By his third issue, J.R. argues that evidence is legally or factually insufficient to support the trial court’s finding that McDaniel sustained $25,000 in damages. We agree that the evidence is factually insufficient. McDaniel testified the buyer refused to pay the full $20,000 cash portion of the consideration and paid only $9,000. In addition, he testified that damage to the instrumentation, radio, electronics, and G.P.S. caused by exposure to water remained unrepaired. Also, he testified that in his opinion, he still owed the buyer $13,000 to $14,000. The finding of $25,000 damages is not itemized; however, from the evidence, it is obvious that the award included the $11,000 withheld by the buyer and the amount of $14,000 which McDaniel estimated to be the cost of remaining repairs. Although McDaniel may be entitled to recover the reasonable expenses for these additional damages if they are shown to be necessarily incurred to repair the helicopter, a question we do not decide, the evidence was insufficient to show that the cost of repairs was reasonable and necessary. See Castanon v. Monsevais, 703 S.W.2d 295, 298 (Tex.App.-- San Antonio 1985, no writ) (holding that a repair estimate to a motor vehicle was not sufficient to show reasonable and necessary costs of repairs); see also Bradley v. Castro, 591 S.W.2d 304, 306 (Tex.Civ.App.--Fort Worth 1979, no writ) (holding that mere proof of amounts charged or paid does not raise an issue of reasonableness and such amounts ordinarily cannot be recovered without evidence showing that the charges are reasonable). We sustain J.R.’s third issue. Because the amount of damages is unliquidated and J.R. disputed liability, our disposition of its third issue pretermits our consideration of its remaining issues.
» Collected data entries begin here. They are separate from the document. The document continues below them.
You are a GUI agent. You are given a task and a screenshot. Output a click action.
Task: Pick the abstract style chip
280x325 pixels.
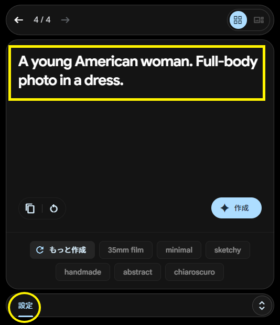137,272
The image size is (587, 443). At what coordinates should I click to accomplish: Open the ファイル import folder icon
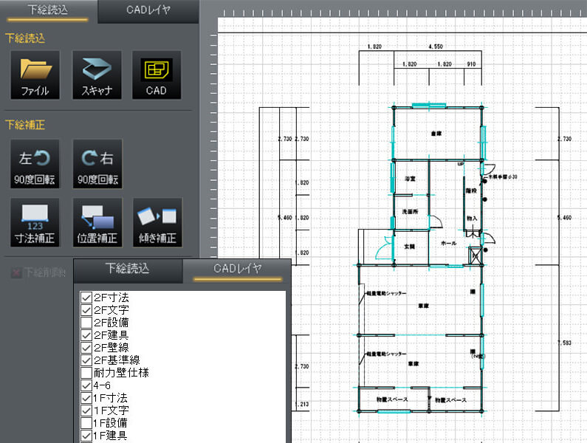tap(35, 75)
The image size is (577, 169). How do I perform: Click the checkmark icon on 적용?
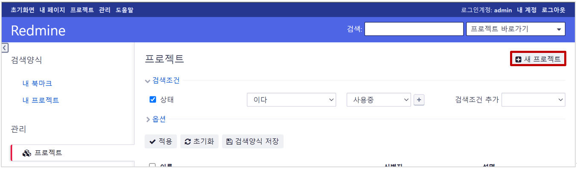pos(153,142)
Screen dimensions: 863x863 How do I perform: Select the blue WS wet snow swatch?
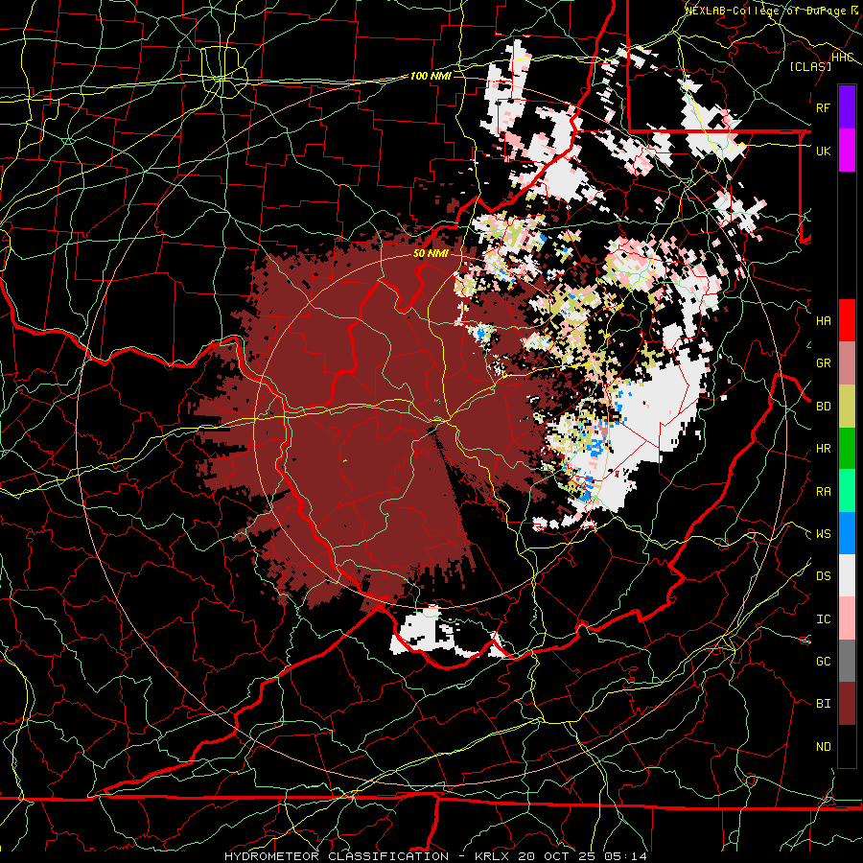coord(847,533)
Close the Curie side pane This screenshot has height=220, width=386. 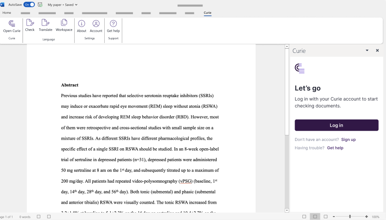coord(377,50)
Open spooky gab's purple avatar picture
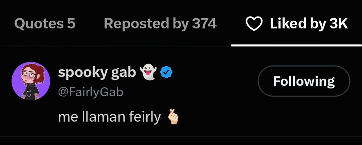Image resolution: width=362 pixels, height=145 pixels. click(x=31, y=81)
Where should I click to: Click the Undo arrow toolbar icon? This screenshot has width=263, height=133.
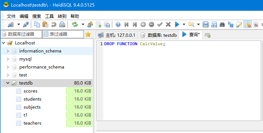tap(54, 24)
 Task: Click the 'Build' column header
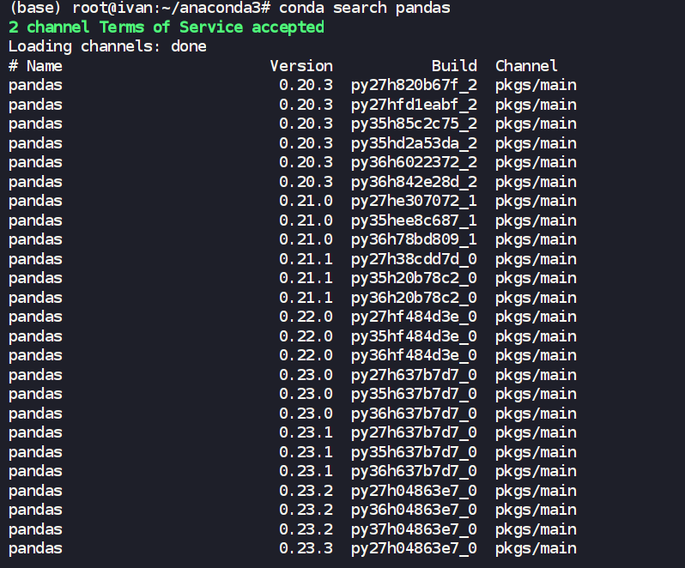(x=454, y=65)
Accordingly, we reverse the judgment and remand the cause to the trial court for a new trial on all issues. See Tex. R. App. P. 44.1(b); see Estrada v. Dillon, 44 S.W.3d 558, 562 (Tex. 2001); Bradley , 591 S.W.2d at 306.
Don H. Reavis
Justice
FOOTNOTES
1:
McDaniel settled his claim against Baker Trucking and it is not a party to the judgment or this appeal.
2:
J.R. does not challenge the legal sufficiency of the evidence or contend that the finding is deficient because it does not itemize or describe the damage to the helicopter that required repairs.